What Lies Beyond Patronage? Crypto's Role in the Creator Economy

written by Charlie Durbin, edited by Jackie Berardo

This is the first of a series of posts evaluating how web3 can advance the creator economy. This post sets the problem by highlighting a novel interpretation of Kevin Kelly’s 1,000 True Fans.

INTRODUCTION & MOTIVATION

How can an independent creator build a vibrant career?  This series of posts will explore the  well-documented and romanticized pursuit of individual creation, without defaulting to creator monetization as the keystone problem-to-be-solved.  Past iterations of this problem statement have considered this a one-sided question of patronage or exchange: what might a creator offer an audience for maximum profits?

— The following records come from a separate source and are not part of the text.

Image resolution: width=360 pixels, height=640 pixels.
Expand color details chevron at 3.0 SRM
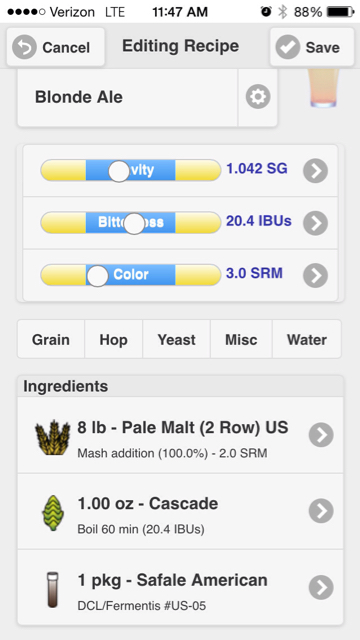tap(316, 276)

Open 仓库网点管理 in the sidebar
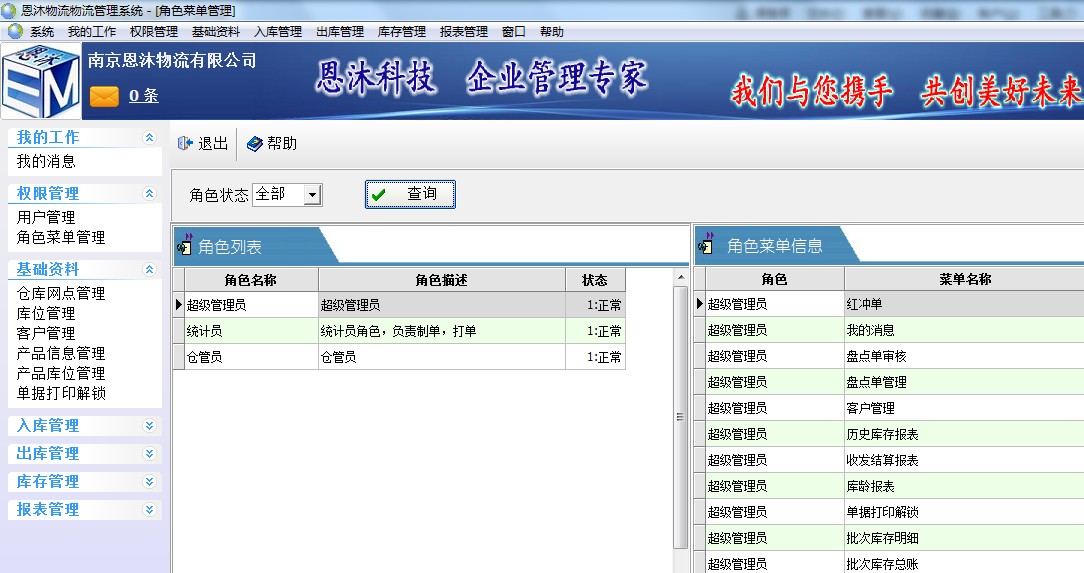pos(61,293)
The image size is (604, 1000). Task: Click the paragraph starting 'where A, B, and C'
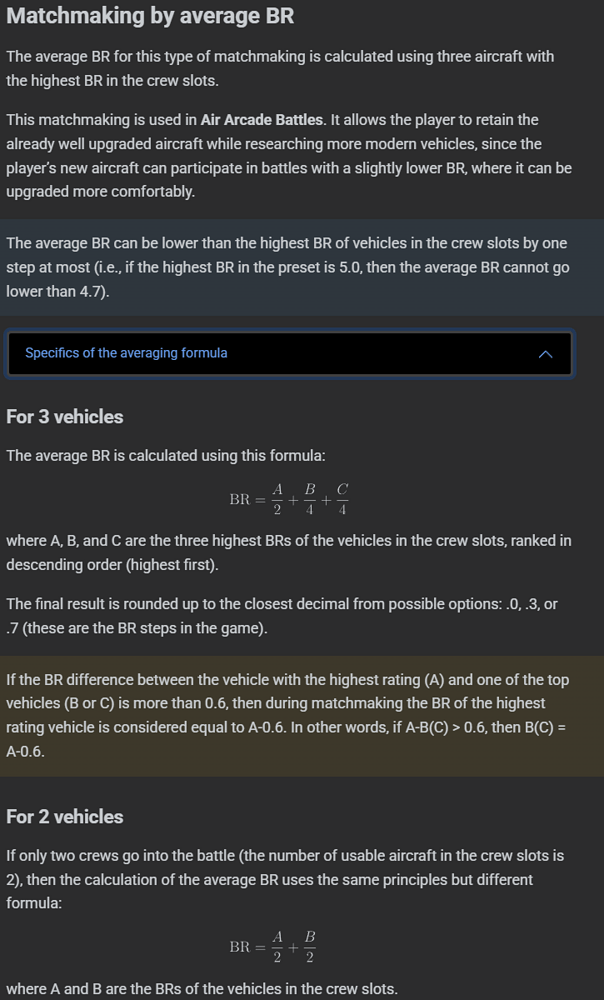[288, 553]
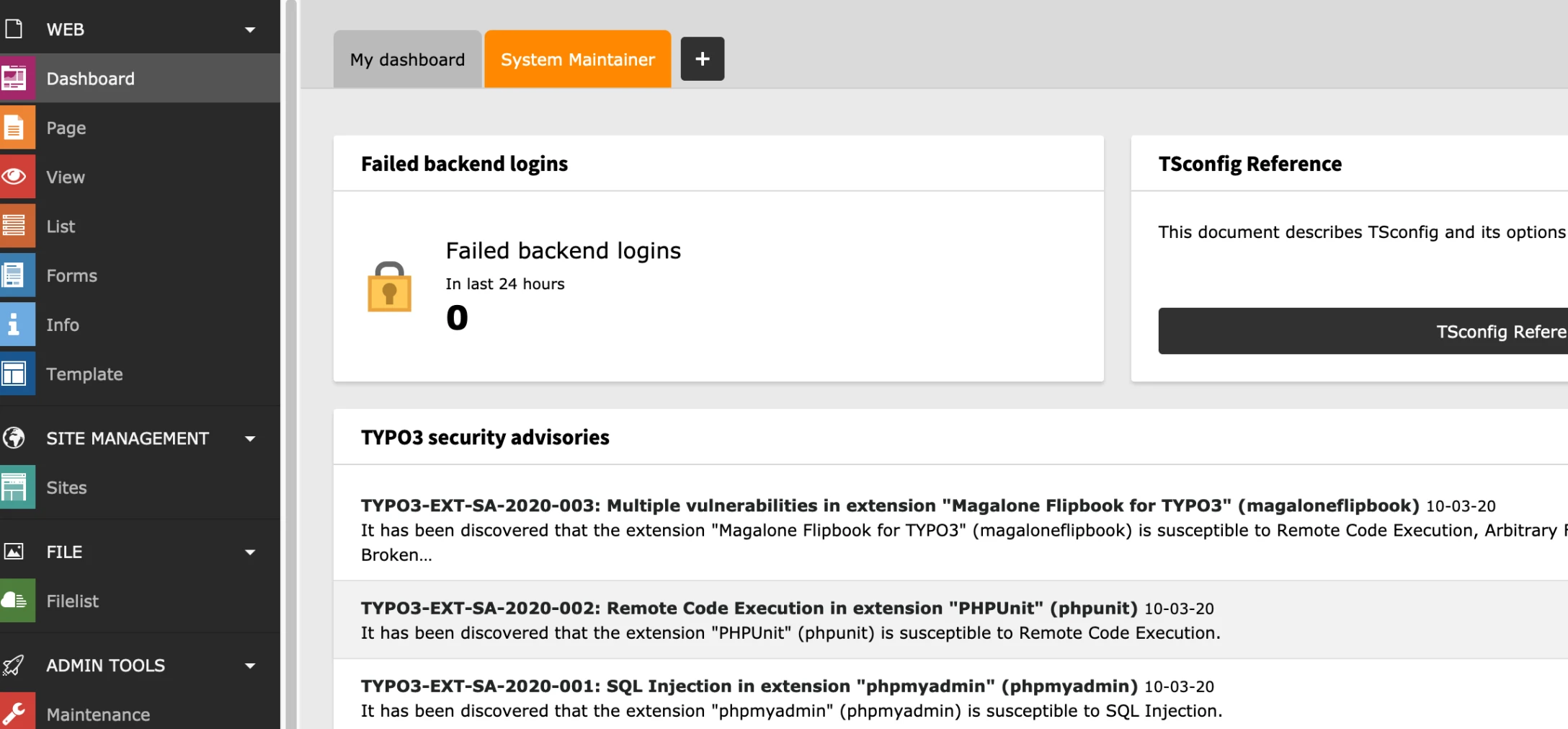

This series evaluates creator monetization as a question of incentive alignment: how might a creator and an audience share in value jointly created?  In creative endeavors, the benevolence and enthusiasm of each party persists with or without monetization.  If we consider success, capital, and fame to be assets jointly created by both creator and audience, what new models of value-capture and creation might we consider? 

Patronage is a straightforward problem to solve; however, fan acquisition and retention are more challenging and most important for creators.  Applications should optimize for the amount of money each fan can generate on behalf of creators rather than price discrimination of fans.

The first blog of this series demonstrates this theory by establishing that Kevin Kelly’s 1,000 True Fans (1ktF - 2016 revised version linked) thesis is predicated on relative fame more so than deep monetization of a loyal fanbase.  Building from this distinction, subsequent posts will depict how Li Jin’s 100 True Fans is a positive step and, ultimately, propose how web3 applications can dramatically improve the financial conditions of independent creators. 

Web3 applications leverage token economics and are built on decentralized blockchains.  Though it feels like the creator economy goes through a rebrand every few years; a recent iteration, the attention economy, has interesting and relevant ramifications. The attention economy is the concept that quantity consumed is limited by time, not price. In a world where time is increasingly limited, it’s hard to see this existing dynamic as optimal for creators or their audiences (more on this to come). 

Let’s start here: the average earnings per creator on Patreon is only ~$120 / month and natively born stars are rare. Is patronage really the answer and if not, then what?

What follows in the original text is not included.